NOTE: Although you can specify any value for the container name in the FROM clause, we recommend you use the container name for consistency.

Perform parameterized queries by passing a dictionary containing the parameters and their values to CosmosClient.QueryItems:

discontinued_items = client.QueryItems(
    "dbs/" + database_id + "/colls/" + container_id,
    {
        'query': 'SELECT * FROM root r WHERE r.id=@id',
        'parameters': [
            {'name': '@id', 'value': 'item3'}
        ]
    },
    {'enableCrossPartitionQuery': True})
for item in discontinued_items:
    print(json.dumps(item, indent=True))

For more information on querying Cosmos DB databases using the SQL API, see Query Azure Cosmos DB data with SQL queries.

Modify container properties

Certain properties of an existing container can be modified. This example sets the default time to live (TTL) for items in the container to 10 seconds:

container = client.ReadContainer("dbs/" + database_id + "/colls/" + container_id)
container['defaultTtl'] = 10
modified_container = client.ReplaceContainer(
    "dbs/" + database_id + "/colls/" + container_id, container)

Stored records:

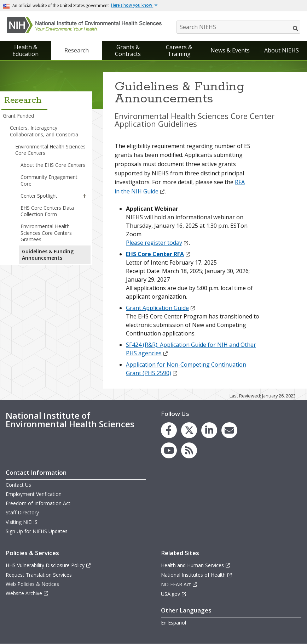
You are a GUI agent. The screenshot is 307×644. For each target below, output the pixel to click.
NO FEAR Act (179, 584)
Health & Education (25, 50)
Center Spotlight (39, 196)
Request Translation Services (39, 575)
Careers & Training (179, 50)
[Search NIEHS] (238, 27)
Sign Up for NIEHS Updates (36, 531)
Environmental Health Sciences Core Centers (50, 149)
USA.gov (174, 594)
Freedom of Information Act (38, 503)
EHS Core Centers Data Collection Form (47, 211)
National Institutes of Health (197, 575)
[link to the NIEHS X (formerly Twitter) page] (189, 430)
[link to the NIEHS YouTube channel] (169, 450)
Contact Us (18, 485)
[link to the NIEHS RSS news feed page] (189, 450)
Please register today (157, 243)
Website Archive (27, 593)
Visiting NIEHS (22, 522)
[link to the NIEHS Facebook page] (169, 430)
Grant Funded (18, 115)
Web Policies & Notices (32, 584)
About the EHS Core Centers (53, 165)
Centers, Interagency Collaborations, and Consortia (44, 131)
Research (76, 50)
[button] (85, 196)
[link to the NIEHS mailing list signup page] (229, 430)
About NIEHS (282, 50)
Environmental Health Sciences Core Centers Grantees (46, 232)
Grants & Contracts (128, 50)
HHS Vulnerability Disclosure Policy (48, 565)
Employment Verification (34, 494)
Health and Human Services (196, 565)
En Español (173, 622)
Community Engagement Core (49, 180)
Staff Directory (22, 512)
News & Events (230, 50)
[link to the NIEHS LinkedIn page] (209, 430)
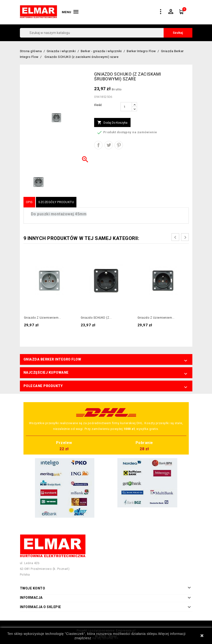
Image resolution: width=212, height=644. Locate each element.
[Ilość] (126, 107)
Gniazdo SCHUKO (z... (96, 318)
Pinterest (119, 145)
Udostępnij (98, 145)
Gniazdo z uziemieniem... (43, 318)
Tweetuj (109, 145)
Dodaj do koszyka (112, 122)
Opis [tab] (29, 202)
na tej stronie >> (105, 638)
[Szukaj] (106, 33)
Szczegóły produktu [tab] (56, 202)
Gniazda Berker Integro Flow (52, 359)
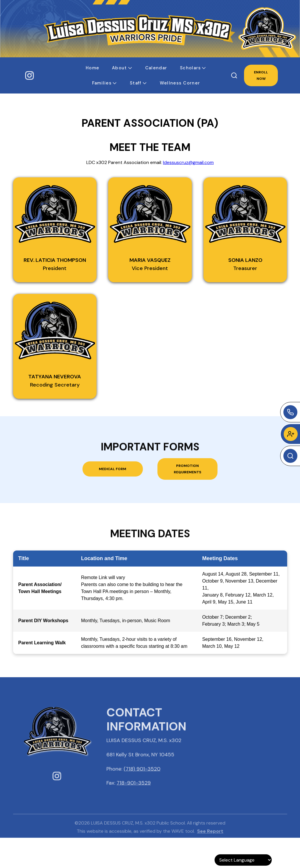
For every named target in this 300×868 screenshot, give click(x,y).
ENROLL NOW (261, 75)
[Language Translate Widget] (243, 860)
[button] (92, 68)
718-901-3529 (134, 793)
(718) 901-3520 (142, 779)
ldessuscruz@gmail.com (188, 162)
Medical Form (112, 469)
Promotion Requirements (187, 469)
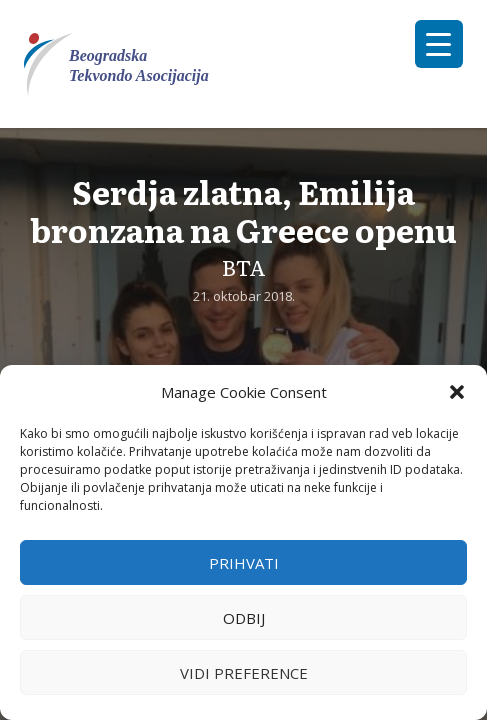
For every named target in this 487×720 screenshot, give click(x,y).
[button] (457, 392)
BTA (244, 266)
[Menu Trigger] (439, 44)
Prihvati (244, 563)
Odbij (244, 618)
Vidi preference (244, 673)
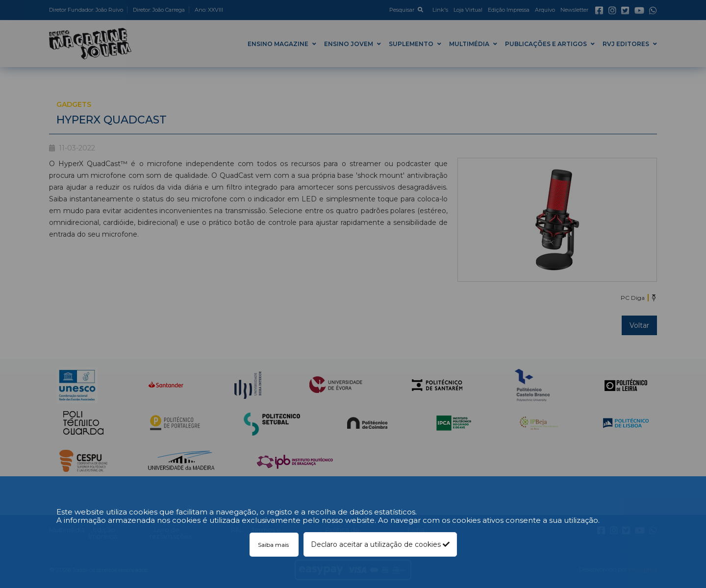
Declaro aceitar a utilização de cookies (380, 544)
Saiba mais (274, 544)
==
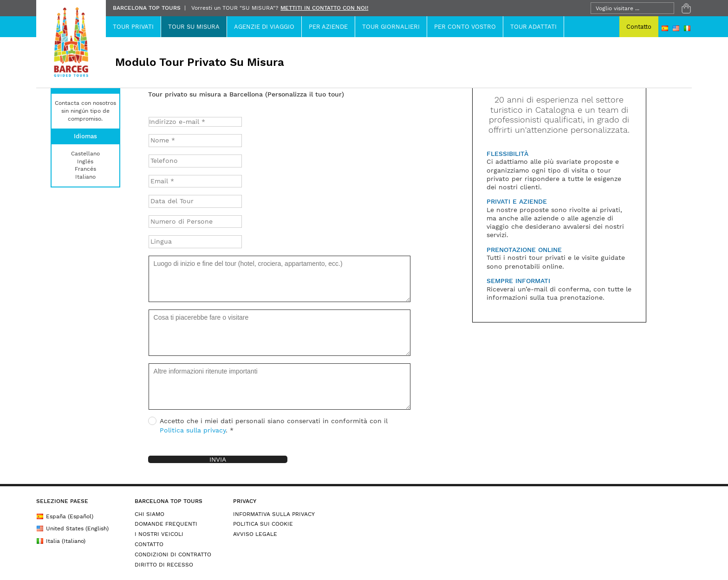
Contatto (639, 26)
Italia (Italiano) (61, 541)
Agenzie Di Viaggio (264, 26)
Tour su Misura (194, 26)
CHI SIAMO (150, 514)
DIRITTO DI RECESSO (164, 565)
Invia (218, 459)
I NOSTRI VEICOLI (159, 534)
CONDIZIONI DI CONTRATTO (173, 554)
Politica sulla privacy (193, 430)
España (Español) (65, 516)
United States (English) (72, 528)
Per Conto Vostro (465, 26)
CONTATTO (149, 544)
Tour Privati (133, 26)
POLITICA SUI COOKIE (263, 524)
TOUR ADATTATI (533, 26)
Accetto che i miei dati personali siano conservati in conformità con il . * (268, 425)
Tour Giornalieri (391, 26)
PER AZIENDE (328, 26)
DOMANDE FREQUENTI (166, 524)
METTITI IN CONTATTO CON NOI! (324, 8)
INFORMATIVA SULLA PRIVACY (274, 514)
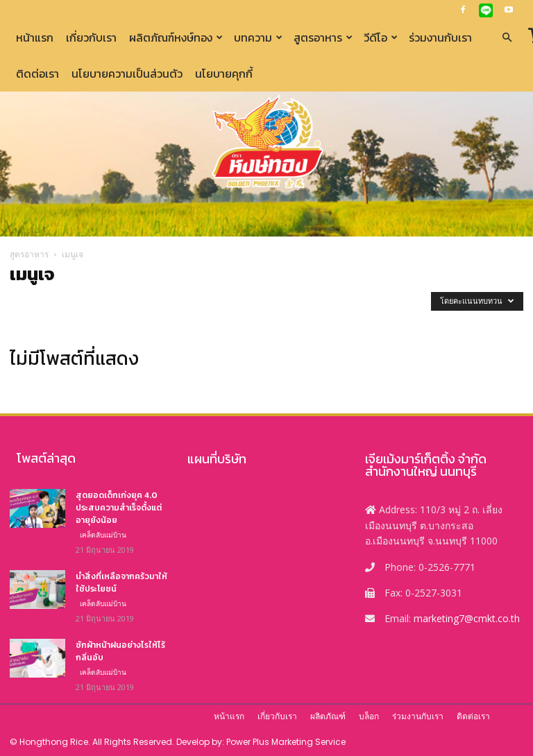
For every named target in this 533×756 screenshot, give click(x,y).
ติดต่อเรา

▶ _THE TASKS_
(1) Translate this sentence from the Cosmos DB passage into Spanish: "Certain properties of an existing container can be modified."
(2) According to the Cosmos DB passage, what default time to live does the container-modification example set for items in the container?
(3) Carry on the Cosmos DB passage from the point where it stops.

▶ _EXPECTED RESPONSES_
(1) Algunas propiedades de un contenedor existente se pueden modificar.

(2) 10 seconds.

(3)
# Display the new TTL setting for the container
print(json.dumps(modified_container['defaultTtl']))

For more information on TTL, see Time to Live for Azure Cosmos DB data.

Troubleshooting

General

When you interact with Cosmos DB using the Python SDK, errors returned by the service correspond to the same HTTP status codes returned for REST API requests:

HTTP Status Codes for Azure Cosmos DB

For example, if you try to create a container using an ID (name) that's already in use in your Cosmos DB database, a 409 error is returned, indicating the conflict. In the following snippet, the error is handled gracefully by catching the exception and displaying additional information about the error.

try:
    container = client.CreateContainer("dbs/" + database['id'], container_definition)
except errors.HTTPFailure as e:
    if e.status_code == http_constants.StatusCodes.CONFLICT:
        print("""Error creating container
HTTP status code 409: The ID (name) provided for the container is already in use.
The container name must be unique within the database.""")
    else:
        raise e

Next steps

For more extensive documentation on the Cosmos DB service, see the Azure Cosmos DB documentation on docs.microsoft.com.

Contributing

This project welcomes contributions and suggestions. Most contributions require you to agree to a Contributor License Agreement (CLA) declaring that you have the right to, and actually do, grant us the rights to use your contribution. For details, visit https://cla.microsoft.com.

When you submit a pull request, a CLA-bot will automatically determine whether you need to provide a CLA and decorate the PR appropriately (e.g., label, comment). Simply follow the instructions provided by the bot. You will only need to do this once across all repos using our CLA.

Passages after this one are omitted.